Vor etlichen Jahren hatte ich das Privileg, meine Mutter in den letzten sieben Stunden ihres Lebens begleiten zu dürfen. Sie lag auf der Intensivstation, konnte nicht mehr sprechen und tauchte nur ab und an aus dem Dämmerzustand auf, in den die Schmerzmittel sie versetzt hatten. Ich saß an ihrem Bett und nahm jede ihrer Regungen wahr, um ihr geben zu können, was sie brauchte. Sie hatte Durst, sie wollte ein Taschentuch, sie wollte, dass ich meine Hand auf ihre lege. Ich wusste all dies mit unfehlbarer Sicherheit, weil ich mich in ihr Sein eingefädelt hatte; sie und ich waren nicht mehr getrennt, sondern ein Wesen, das miteinander atmete, fühlte und empfand. Es war ein Ausnahmezustand, ein Zustand des Nicht-Getrenntseins, den ich in der Meditation auf dem Kissen zuvor manchmal empfunden hatte, aber nie sieben Stunden lang! Etwas in mir wusste, dass diese Erfahrung ein Geschenk war. Eine Stunde, nachdem meine Mutter gestorben war, stiegen auf einmal schmerzhafte Erlebnisse aus meiner Kindheit in mir auf, und ich bemerkte, dass ich aus der Verbundenheit zurückgefallen war in die Begrenztheit meines Ichs. Es fühlte sich schrecklich an, als hätte ich die Freiheit verloren und wäre zurück in meinen Körper gepresst worden, in eine viel zu enge Haut.

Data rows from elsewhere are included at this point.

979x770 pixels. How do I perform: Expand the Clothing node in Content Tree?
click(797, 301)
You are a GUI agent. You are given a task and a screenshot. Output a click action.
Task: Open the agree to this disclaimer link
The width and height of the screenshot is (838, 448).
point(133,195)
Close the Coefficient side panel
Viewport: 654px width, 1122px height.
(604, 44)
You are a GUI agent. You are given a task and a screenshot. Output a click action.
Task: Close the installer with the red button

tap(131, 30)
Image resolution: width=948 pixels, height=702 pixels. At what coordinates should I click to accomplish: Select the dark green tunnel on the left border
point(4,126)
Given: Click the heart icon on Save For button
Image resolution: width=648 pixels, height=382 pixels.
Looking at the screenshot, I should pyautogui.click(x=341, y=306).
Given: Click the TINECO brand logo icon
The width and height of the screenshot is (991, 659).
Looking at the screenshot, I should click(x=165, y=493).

Wo war mein "Ich" in diesen sieben Stunden, während meine Hände Durst stillten, Schweiß abwischten, streichelten? Es gab nur völliges Präsentsein in jedem Augenblick, es gab höchste Achtsamkeit auf alles, was geschah und benötigt wurde. Aber es gab kein Ich, das sich bewusst war, achtsam zu sein.
Wir alle kennen das Gefühl der Trennung zwischen "mir" und "dem anderen" und "der Welt". Diese Trennung ist so schmerzhaft, dass wir Verbundenheit herstellen möchten, indem wir Mitgefühl und Liebe entwickeln, Aufmerksamkeit und Freundlichkeit, Gelassenheit und Geduld. Irgendwann habe ich, ganz nebenbei und in einer alltäglichen Situation, begriffen, dass mein vermeintlich so wertvolles Bemühen im Grunde ein Ausdruck meines Widerstands gegen das Leben ist. Bemühen muss ich mich nur, wenn ich mich nicht völlig und ohne Wenn und Aber einlasse auf das, was das Leben mir in diesem Moment präsentiert.

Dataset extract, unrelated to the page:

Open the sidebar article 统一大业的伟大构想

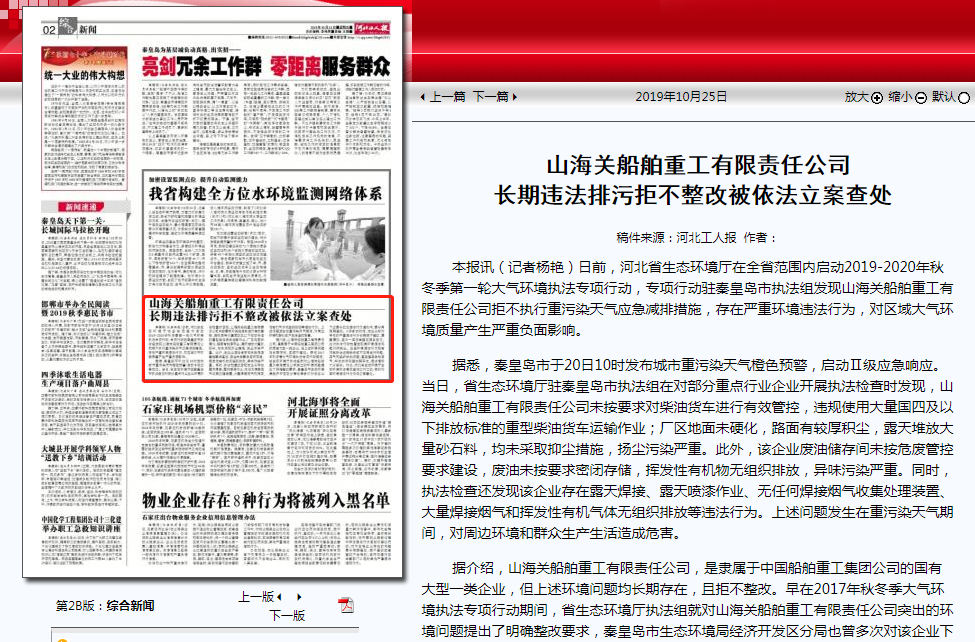[x=85, y=74]
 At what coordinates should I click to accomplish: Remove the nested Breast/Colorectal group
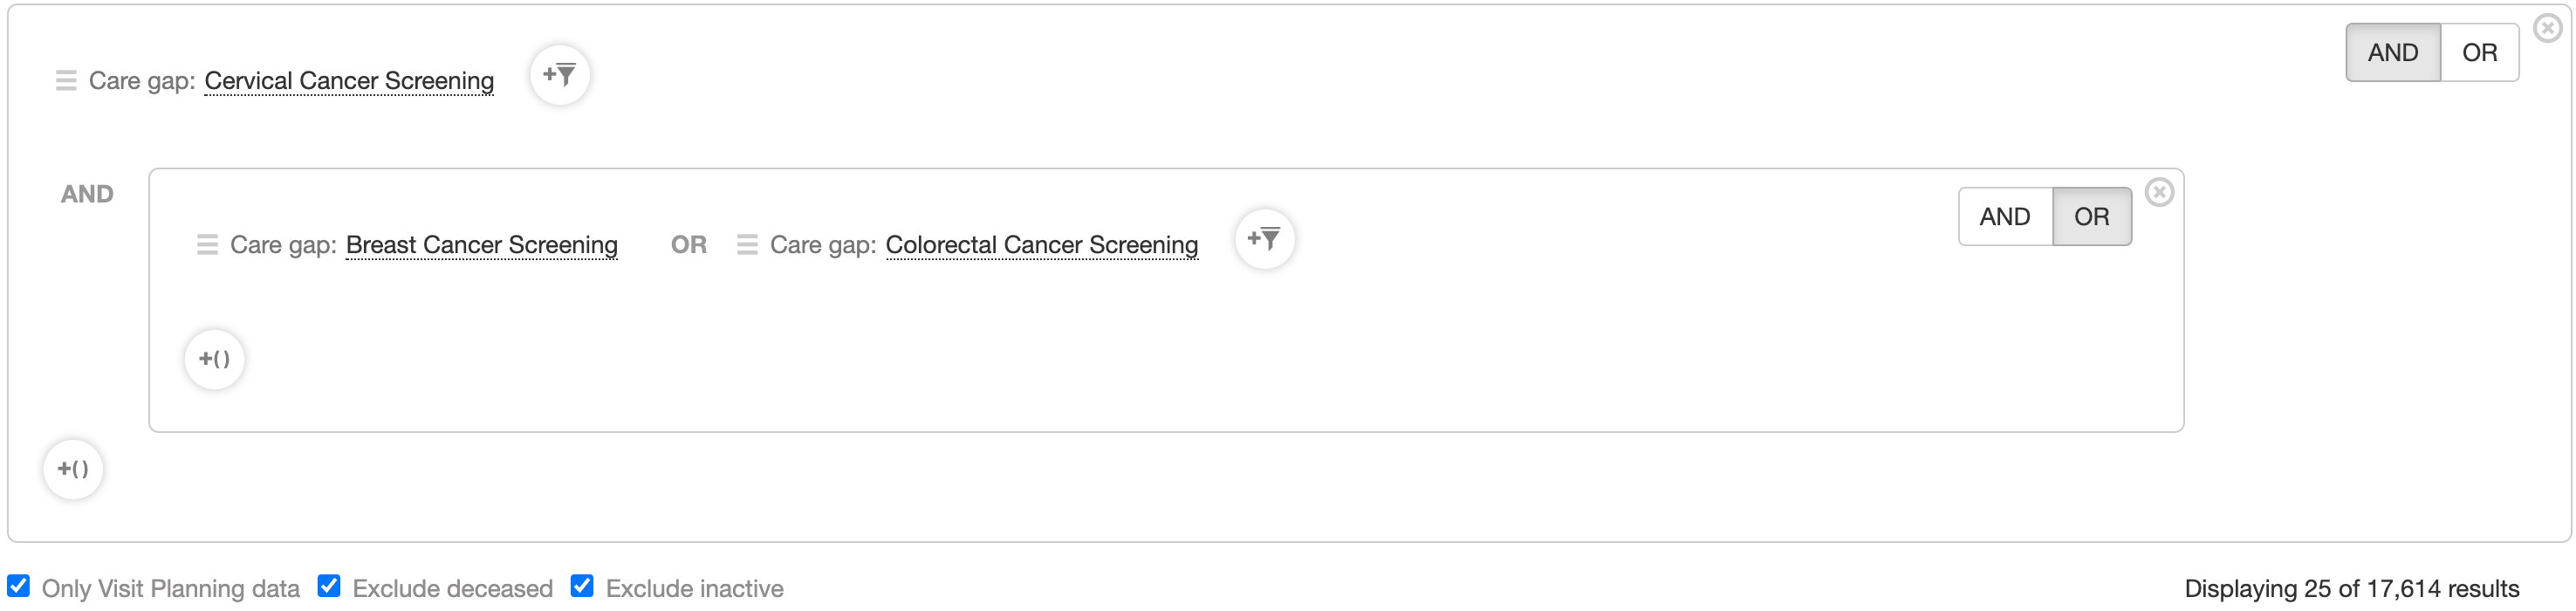[x=2159, y=192]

In den Grenzsituationen unseres Lebens können wir etwas Erstaunliches entdecken: All diese Qualitäten, um die wir uns so bemüht haben, stehen uns mühelos zur Verfügung, denn sie ruhen seit jeher in uns, in unserer wahren Natur. Wenn wir anwesend sein dürfen, während ein Kind geboren wird oder auch nur eine kleine Katze, oder wenn wir jemanden in den Tod begleiten dürfen, fällt auf einmal jeder Widerstand gegen das Leben von uns ab. Hier und jetzt, in diesem Moment, geschieht etwas ganz Großes, etwas, das unsere Meinung und unser Urteil nicht braucht, das unsere Gedanken nicht erfassen und unsere Worte nicht wiedergeben können. Wir wissen einfach, was jetzt von uns benötigt wird: eine Handlung, ein Wort, eine Geste oder schlicht unsere stille Anwesenheit. Wir wissen es, immer. Weil da reines Achtsamsein ist und kein Ego, das die Situation zu seinen Gunsten manipulieren will.
Achtsamkeit ist viel mehr als eine Methode - sie ist eine Qualität und ein Ausdruck unserer wahren Natur. Wenn wir ganz und gar präsent sind im Augenblick und uns nicht in Gedanken und Gefühlen verlieren, wird sie sich äußern. Spontan, mühelos und anmutig, zum "Wohle aller Wesen".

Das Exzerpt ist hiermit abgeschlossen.